--- Records provided Enclosed Below ---

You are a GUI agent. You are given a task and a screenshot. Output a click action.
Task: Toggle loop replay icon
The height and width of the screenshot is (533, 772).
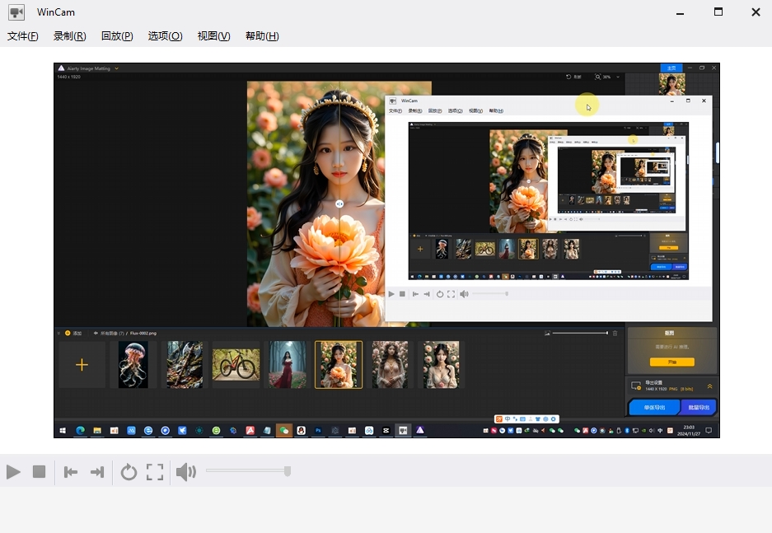coord(129,472)
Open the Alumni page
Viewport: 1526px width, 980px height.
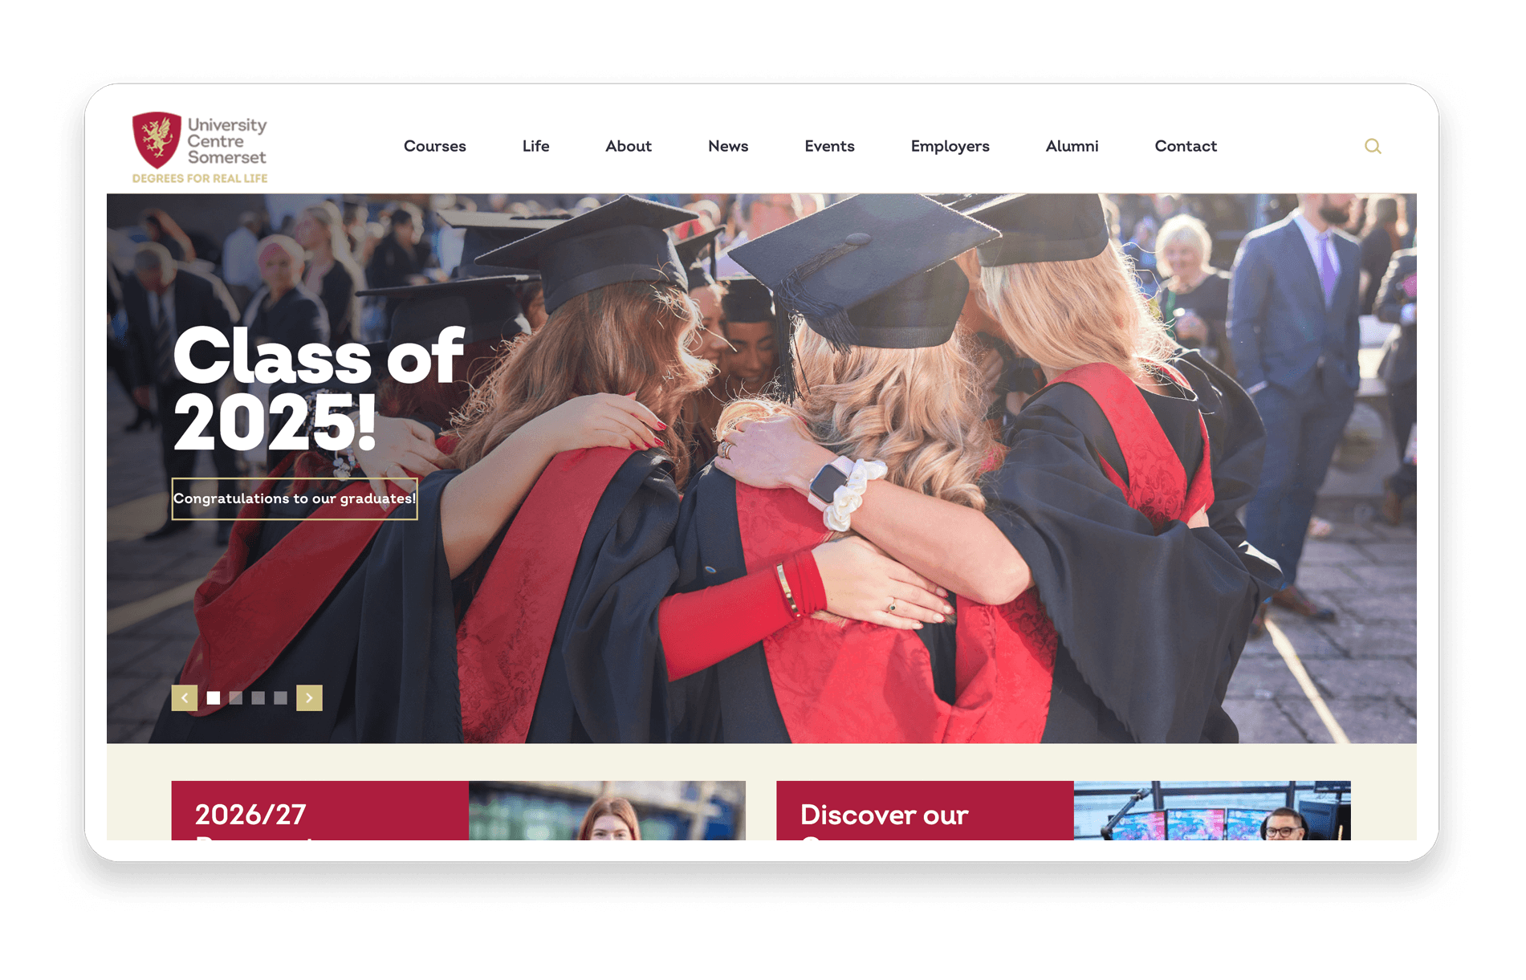tap(1072, 146)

--- End of Enclosed Records provided ---

• [What you should do]
Write out the entries above verbatim, without pictures.

• [Output of the exercise]
You are a GUI agent. You are given a task and a screenshot. Output a click action.
Task: Toggle loop replay icon
The height and width of the screenshot is (533, 772).
coord(129,472)
Open the Alumni page
Viewport: 1526px width, 980px height.
tap(1072, 146)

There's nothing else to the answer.